In another recent study, the team showed how to adapt language models for optoelectronics using 80% less computational power than traditional training methods without sacrificing performance.

Together, these efforts, along with the many studies Cole’s team has published over the past decade with ALCF support, illustrate how AI is transforming materials science research. With its recent focus on question-answering datasets, the team is making AI models more accessible to a broader community, paving the way for AI tools that can provide more precise and relevant support to experimentalists. 

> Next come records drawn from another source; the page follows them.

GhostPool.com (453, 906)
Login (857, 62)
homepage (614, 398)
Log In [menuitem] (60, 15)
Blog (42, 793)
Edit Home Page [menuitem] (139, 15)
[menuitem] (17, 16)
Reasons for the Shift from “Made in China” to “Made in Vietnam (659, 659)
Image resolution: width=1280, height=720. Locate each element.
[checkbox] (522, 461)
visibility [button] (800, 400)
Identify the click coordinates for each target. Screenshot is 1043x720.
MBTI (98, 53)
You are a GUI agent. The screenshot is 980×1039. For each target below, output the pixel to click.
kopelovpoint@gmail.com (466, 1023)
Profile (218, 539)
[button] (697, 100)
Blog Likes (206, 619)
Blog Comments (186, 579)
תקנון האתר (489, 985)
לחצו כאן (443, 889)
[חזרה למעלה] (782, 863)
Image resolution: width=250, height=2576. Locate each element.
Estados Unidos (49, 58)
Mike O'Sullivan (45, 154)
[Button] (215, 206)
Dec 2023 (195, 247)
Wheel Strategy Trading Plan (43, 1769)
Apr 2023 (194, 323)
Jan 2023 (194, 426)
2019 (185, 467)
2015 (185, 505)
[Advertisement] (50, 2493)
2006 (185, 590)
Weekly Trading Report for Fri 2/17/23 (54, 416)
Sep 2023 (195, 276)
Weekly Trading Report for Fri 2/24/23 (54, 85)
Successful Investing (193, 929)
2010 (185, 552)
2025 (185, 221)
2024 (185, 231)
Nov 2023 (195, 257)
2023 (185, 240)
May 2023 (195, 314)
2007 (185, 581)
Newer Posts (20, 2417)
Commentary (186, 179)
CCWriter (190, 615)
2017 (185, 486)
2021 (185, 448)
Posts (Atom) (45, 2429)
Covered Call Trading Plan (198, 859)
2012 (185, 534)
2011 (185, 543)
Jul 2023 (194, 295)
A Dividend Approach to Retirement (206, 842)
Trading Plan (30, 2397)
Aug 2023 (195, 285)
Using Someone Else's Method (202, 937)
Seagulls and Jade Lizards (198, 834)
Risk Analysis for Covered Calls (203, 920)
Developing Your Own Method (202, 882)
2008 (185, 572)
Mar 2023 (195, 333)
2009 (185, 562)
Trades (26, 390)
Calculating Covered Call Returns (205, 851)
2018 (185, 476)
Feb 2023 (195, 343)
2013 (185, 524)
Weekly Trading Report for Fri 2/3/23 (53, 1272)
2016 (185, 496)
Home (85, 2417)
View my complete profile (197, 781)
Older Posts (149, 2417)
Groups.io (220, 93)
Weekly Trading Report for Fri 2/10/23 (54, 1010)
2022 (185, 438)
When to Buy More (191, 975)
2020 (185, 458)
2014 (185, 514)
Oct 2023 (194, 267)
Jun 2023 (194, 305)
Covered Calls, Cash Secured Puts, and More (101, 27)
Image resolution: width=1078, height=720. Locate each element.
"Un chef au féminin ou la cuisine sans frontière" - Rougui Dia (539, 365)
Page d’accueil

Maybe a team is running an intense experiment at 3 a.m. at a light source facility and something unexpected happens,” Cole said. ​They need a quick answer and don’t have time to sift through all the scientific literature. If they have a domain-specific language model trained on relevant materials, they can ask questions to help interpret the data, adjust their setup and keep the experiment on track.”

Ultimately, Cole believes this approach could help further democratize AI in materials science. ​You don’t need to be a language model expert,” she said. ​You can take an off-the-shelf language model and fine-tune it with just a few GPUs, or even your own personal computer, for your specific materials domain. It’s more of a plug-and-play approach that makes the process of using AI much more efficient.”

By doing the heavy lifting on ALCF’s powerful supercomputers, Cole’s team is advancing the development of more targeted and user-friendly AI tools that help materials scientists keep pace with the ever-growing amount of literature, design better experiments, and make discoveries more quickly. 

The team’s work was supported by ALCF computing resources allocated through DOE’s ASCR Leadership Computing Challenge and the ALCF Director’s Discretionary program. The ALCF is a DOE Office of Science user facility.